Bir halk, iktidardan hoşnut değilse yapacağını bilir, bilmeli. Kazıkçı lokantaya gitmemek gibi. “Alnı secdeye değme”yi siyasal ölçüt yapan bir halk; dindarlığı, uygulamaları, gündelik hayatı skandallarla tıka basa dolu ve iyice sapkın, siyasal ahlakı yüz kızartıcı, AKP gibi bir partiye neden oy verir? Bunun kaynaklarını halkın zihinsel ve ruhsal yapısında aramak gerekiyor.

***

Çarlık Rusya’da, aralarında Narodniklerin (Halkçılar) de bulunduğu genç devrimciler Sibirya’ya sürgüne gönderilirken, geçirildikleri caddelerde çiçek atması gereken halk tarafından yuhalanıp taşlandıkları unutulmamalı. Görenekleri ve inançlarıyla halka tapan Dostoyevski, Sibirya sürgününde adi köylülerin okumuş kentlilerden nefret ettiklerine tanık oldu. Halkçı gençlik, halkın arasına karışmak, halk gibi yaşamak için doktor olarak, hastabakıcı ve hemşire olarak, tarım işçisi, demirci ve oduncu olarak köylere gitmişlerdi. Kızlar öğretmenlik sınavlarına girdiler; ebelik, hemşirelik, öğrendiler; köylere gittiler, nüfusun en yoksul kesimlerine adadılar kendilerini. Kafalarında devrim yapmak düşüncesi de yoktu; sadece okuma-yazma öğretmek ve yardımcı olmak istiyorlardı. Ama köylüler onlara değil, kendilerini ezen çarlık düzenine inanmayı sürdürüyordu.

***

Neden? Bunun yanıtı Dostoyevski’nin Cinler romanındadır: Bir meyhanede gençler, Tanrı’dan, dinden, devrimden, ayaklanmadan söz ederlerken, ak saçlı bir yüzbaşı ortaya fırlar ve “Tanrı yoksa benim yüzbaşılığım ne işe yarar?” diye bağırır, sonra koşarak dışarı çıkar.
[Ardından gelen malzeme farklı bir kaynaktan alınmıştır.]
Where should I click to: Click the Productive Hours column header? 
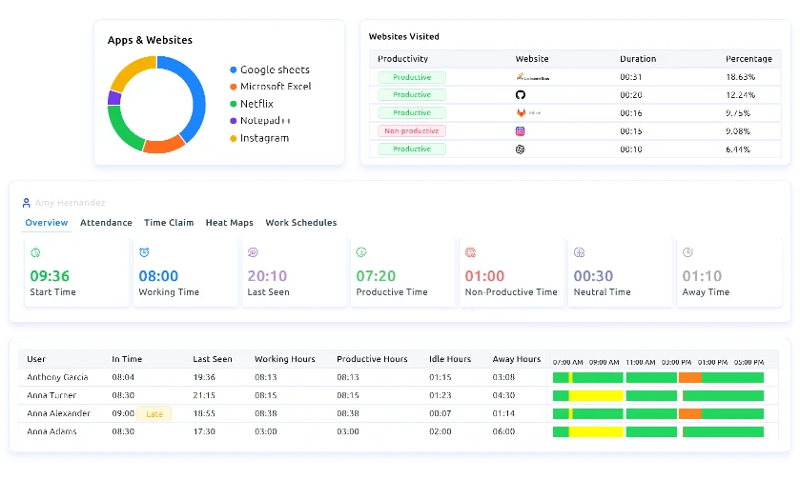(x=372, y=359)

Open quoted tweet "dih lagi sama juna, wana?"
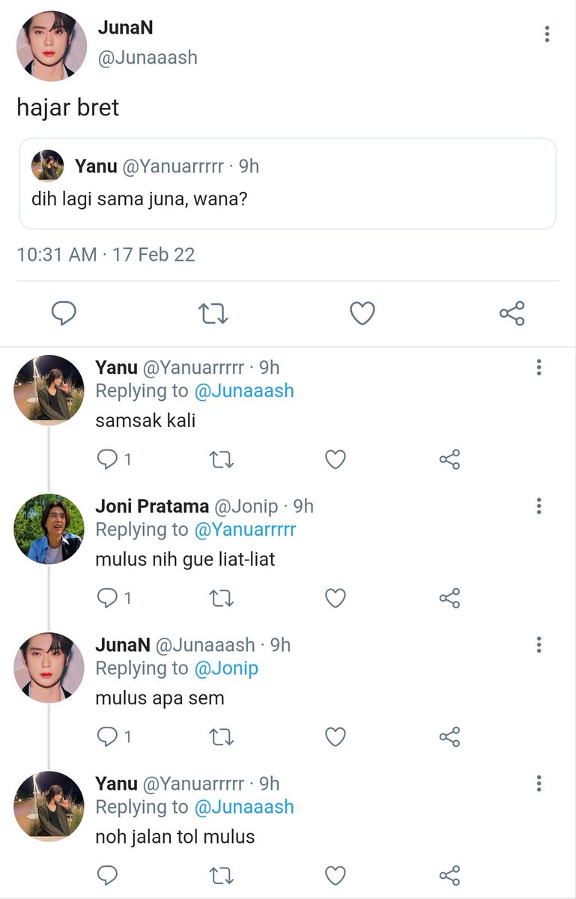tap(288, 184)
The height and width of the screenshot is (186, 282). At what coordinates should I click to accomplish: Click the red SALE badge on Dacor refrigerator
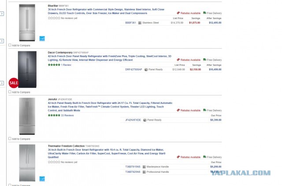pos(14,83)
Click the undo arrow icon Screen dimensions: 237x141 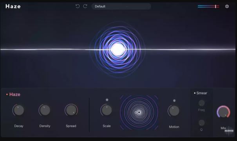click(x=78, y=6)
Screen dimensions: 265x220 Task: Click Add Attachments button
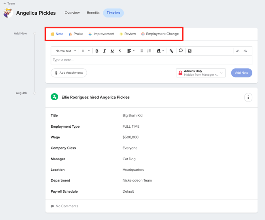click(x=69, y=73)
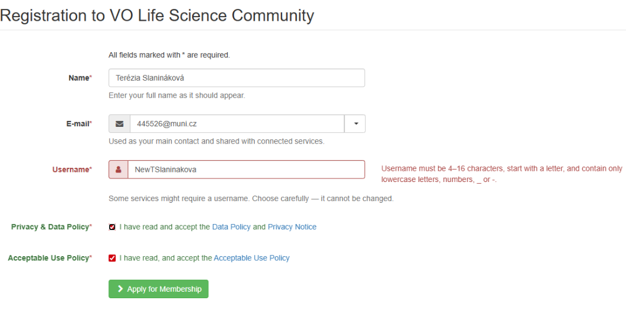
Task: Click the E-mail field label
Action: (78, 124)
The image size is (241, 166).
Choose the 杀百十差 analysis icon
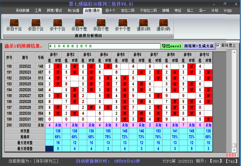click(79, 25)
Yaşlı yüzbaşı dinsel dünya düzenin hiyerarşisinden söz etmektedir. Bu düzenin egemen olduğu hiçbir yerde halk iradesinden, halk bilincinden söz edilemez. Bu nedenle halka gidilmez. Nafiledir! Ama gereken yapılır. İhtiyacı varsa o sana gelir.
AKP’ye ve Reis rejimine isyan eden ama “dinsel düzen” yüzünden ona köle gibi biat eden halk kesimi duygusal ve zihinsel zincirlerini kıracak mı? Zincirleri sen kırsan da nafile, o yerinden kımıldamaz. Kendisi kıracak. Ona hiçbir şey öğretemezsin! Halk tuhaftır: Bir zamanlar Narodnikleri taşlayan köylüler, 1917 Devrimi’nde Bolşeviklerin yanında yer almıştı. Bekleyeceksin, daldaki elma olgunlaşacak.

***

Ancak halk melek değildir. Nâzım’ın da dediği gibi akreptir! İkiyüzlüdür, korkaktır. 12 Mart’ta (1971) gözaltındayken bizim koğuşta Keskin’den (Kırıkkale) Adalet Partili siyasetçiler vardı. Siyasi olmayan nedenlerle (pavyonda kadın işi) gözaltına alınmışlardı. En çok hoşlarına giden, seçim dönemlerinde, dışarıdan gelen “okumuş” milletvekili adaylarını nasıl kazıkladıklarını anlatmaktı. “Genel Müdür, diplomat, başhekim falan gelirler, bize ziyafet çekerler, yer içer, harçlık alır, pohpohlarız, ama oyumuzu hemşerimize veririz” derlerdi. Çok tipik bir kabileci asabiyet dayanışması...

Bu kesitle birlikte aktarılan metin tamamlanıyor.